The drugs that the journalist checked came to Venezuela with legal importation and were intended for distribution in state institutions. The drug was real and imported legally. A few days after the first meeting, the investigative journalist contacted the smuggler again.

- I have several friends who need medicine and they ask what kind you have. You know it's too hard to find certain drugs. - I only have oncology drugs. I am not in the business of selling ordinary drugs, is the answer he receives in a text message.

In Venezuela, only the Ministry of Health and the Drug Bank have the right to import cancer drugs. The drug bank is an institution that then distributes them to pharmacies.

A few weeks after the first meeting with the smuggler, the journalist met him a second time. This time she asked him if he had Taxol, Doxorubicin and Tamoxifen.

- I only have Taxol and Tamoxifen. The doxorubicin has been gone for a month and a half. Not in Venezuela. - When will he have it again?- I don't know, I have to wait to see in the monthly purchases when it arrives. - When is that?- Between the fifth and tenth of every month, he answered.

The journalist then orders him a vial of Taxol. This vial must be kept in the refrigerator and costs 13 thousand Venezuelan bolivars. The smuggler asks to come and pick up the vial with his own refrigerator, to preserve the cold chain. He takes the vial out of his refrigerator and puts it in the journalist's refrigerator.


Then she arranges a third meeting with the black market seller, but this time he is already informed that he is meeting with a journalist and not a cancer patient. She asks him to reveal the network and its workings to her.

- I am like a mediator. Four nurses in four different clinics who are in charge of these drugs call to tell me that a patient is going to ask me to ask for a product. They already inform me how much they have in stock and how much money it is. I don't know where the drugs come from and what is behind them. I take 15 percent of every sale, he says.

He has been involved in black business for two years. He says that he had more buyers and earned 250 thousand Venezuelan bolivars a month. But at the time of the investigative story he had three patients a week as more people joined the scheme.

According to him, nurses are responsible for the scheme.

- They tell me that they have a weekly supply, from what the clinics buy and then the remaining doses are given to me by those who return it to the families or from those bought by the hospital. They are from the La Trinidad, La Floresta and El Avila clinics, the smuggler says.

When the journalist enters these three clinics, she realizes that this version is not true.

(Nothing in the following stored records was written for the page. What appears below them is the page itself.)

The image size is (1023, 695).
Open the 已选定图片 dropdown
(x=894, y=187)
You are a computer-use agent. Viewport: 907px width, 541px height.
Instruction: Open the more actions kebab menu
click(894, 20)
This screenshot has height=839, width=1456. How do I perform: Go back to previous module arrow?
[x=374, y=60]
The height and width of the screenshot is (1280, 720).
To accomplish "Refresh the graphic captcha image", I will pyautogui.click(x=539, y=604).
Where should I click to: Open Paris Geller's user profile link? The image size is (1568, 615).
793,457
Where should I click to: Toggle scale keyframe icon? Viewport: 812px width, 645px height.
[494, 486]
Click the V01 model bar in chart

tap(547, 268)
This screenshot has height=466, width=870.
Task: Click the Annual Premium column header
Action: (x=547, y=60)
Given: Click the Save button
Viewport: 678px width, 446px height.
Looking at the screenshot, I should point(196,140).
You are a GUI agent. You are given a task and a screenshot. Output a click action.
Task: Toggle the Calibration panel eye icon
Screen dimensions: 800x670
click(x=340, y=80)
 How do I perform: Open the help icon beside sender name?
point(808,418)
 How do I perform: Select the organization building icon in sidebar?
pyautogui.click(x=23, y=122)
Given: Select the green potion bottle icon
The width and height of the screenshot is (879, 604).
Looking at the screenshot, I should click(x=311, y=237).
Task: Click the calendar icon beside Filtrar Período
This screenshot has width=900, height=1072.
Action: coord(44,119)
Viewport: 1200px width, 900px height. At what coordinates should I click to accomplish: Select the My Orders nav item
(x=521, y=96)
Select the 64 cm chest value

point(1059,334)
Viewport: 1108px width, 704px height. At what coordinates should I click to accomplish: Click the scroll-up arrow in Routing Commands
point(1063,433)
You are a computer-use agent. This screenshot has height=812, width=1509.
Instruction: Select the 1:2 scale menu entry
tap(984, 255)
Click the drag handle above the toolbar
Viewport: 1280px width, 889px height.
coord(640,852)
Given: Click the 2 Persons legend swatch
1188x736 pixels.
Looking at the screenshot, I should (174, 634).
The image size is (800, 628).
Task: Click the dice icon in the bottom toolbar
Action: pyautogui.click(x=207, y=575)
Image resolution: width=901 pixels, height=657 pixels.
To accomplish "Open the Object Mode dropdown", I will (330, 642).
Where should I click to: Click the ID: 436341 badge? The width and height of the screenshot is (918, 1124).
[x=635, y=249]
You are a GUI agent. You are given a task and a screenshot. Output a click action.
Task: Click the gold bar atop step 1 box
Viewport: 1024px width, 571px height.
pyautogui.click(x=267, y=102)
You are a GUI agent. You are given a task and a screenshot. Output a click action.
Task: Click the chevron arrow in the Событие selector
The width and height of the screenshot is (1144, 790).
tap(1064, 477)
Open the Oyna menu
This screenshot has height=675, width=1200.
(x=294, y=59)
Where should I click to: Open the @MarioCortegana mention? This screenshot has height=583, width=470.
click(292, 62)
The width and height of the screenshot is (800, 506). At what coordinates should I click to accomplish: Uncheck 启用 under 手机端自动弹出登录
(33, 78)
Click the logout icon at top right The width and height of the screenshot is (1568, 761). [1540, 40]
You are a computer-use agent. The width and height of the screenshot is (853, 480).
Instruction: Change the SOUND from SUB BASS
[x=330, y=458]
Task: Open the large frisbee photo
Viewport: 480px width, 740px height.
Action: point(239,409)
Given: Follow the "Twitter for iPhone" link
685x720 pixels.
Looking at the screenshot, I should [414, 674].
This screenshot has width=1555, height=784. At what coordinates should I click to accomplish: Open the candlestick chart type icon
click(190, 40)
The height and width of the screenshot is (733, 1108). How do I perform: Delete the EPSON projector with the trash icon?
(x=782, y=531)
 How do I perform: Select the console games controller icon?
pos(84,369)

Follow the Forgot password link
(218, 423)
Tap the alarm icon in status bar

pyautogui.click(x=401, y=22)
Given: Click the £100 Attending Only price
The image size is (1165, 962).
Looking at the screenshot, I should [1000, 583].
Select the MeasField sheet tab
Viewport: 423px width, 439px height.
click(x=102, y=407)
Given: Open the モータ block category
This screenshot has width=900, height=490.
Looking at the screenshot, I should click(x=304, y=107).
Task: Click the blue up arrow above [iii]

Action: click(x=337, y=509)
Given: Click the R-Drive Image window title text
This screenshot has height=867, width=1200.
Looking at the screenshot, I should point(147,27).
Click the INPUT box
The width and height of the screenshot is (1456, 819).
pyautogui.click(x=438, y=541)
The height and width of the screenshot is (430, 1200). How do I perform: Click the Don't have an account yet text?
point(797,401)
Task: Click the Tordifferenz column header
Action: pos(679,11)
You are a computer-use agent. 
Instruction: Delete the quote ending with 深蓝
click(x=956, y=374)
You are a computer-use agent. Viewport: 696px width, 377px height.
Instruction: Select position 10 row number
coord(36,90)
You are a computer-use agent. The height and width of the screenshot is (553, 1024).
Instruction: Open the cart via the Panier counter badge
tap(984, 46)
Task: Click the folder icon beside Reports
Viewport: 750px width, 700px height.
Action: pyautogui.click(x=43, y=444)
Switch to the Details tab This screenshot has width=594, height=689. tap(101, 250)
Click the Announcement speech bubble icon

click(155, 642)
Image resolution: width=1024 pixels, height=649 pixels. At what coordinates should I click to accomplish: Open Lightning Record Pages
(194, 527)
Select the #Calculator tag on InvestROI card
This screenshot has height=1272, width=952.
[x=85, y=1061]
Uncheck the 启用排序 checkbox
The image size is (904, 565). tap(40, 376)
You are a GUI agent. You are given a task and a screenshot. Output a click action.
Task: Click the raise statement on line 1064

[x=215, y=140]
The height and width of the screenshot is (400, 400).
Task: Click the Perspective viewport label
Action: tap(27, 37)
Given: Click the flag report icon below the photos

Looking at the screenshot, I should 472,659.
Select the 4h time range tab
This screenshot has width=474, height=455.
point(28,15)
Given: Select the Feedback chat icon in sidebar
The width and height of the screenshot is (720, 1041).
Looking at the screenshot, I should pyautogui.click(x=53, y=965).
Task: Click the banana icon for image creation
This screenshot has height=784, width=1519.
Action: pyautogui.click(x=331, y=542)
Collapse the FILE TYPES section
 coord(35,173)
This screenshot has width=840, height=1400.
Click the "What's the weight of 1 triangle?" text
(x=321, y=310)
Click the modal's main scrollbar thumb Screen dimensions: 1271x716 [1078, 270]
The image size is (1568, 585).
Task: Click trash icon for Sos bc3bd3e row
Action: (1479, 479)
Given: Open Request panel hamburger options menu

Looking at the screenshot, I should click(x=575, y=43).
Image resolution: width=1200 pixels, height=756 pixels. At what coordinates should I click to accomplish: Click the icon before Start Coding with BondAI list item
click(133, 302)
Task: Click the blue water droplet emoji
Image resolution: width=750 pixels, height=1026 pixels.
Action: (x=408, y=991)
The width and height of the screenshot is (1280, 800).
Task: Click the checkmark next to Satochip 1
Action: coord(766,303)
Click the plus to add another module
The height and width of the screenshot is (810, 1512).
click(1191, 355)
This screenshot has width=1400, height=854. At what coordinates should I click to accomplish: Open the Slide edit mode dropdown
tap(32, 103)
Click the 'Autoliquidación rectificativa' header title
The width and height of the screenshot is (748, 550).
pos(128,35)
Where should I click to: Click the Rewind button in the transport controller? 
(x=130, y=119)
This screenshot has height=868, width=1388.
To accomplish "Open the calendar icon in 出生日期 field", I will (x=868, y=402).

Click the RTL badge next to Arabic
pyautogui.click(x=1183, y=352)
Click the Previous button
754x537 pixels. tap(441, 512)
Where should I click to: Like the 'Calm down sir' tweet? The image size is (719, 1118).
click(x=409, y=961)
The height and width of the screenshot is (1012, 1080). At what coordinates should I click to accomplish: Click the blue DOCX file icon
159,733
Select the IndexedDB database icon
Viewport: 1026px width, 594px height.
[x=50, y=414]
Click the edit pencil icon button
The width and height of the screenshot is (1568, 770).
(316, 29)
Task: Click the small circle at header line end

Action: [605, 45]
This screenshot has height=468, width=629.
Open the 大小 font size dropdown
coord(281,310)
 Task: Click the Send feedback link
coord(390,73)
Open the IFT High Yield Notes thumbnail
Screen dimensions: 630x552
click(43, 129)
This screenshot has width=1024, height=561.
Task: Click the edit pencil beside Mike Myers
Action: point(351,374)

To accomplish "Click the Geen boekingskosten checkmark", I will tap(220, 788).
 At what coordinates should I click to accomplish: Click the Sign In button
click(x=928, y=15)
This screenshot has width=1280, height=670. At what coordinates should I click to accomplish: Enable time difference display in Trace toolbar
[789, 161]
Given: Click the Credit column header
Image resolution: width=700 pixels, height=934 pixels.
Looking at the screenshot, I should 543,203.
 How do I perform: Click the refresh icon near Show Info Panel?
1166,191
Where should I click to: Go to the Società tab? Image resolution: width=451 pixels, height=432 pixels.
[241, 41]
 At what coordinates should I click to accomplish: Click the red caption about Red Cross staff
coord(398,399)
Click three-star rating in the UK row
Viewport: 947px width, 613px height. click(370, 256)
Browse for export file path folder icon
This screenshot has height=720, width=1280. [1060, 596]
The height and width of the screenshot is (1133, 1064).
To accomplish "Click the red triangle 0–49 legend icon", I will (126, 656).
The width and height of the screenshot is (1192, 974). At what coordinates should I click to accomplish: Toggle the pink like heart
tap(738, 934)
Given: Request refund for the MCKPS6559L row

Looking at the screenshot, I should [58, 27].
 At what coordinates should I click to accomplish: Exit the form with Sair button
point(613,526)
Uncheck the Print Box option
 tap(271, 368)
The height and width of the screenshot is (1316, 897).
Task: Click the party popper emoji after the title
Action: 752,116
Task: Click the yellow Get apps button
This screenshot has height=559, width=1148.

These three hospitals either do not have their own chemotherapy and drugs, but the patients bring them from outside and they are only administered inside, or they have strict rules with a name and surname for each patient and keeping them under cameras.

But the "smuggler", as the journalist found out, himself worked at Luis Racetti Hospital, a hospital that treats oncology patients in Venezuela. He worked there in the hospital pharmacy.

At the entrance to this hospital, "Luis Razzetti", you are greeted by a soldier in uniform who asks for a pass. The only way you know there are drugs to treat cancer is if you work there.

There are several posters stuck on the walls, including one that says "no filters for Paclitaxel", the same ones that the smuggler sold to the journalist on the black market.

The manager of the pharmacy in this hospital, Dr. Lisde Gonzalez, says that every day they record what enters and leaves the pharmacy.

- We have rigorous processes for records. It is very difficult to get anything out of here.

But when the journalist mentions the name of her "dealer of oncology drugs from the black market", the manager stops in shock and answers:

- He is in charge of the administrative part. It usually stays overtime. He can change the data in the inventory computer. The control method is a simple excel table.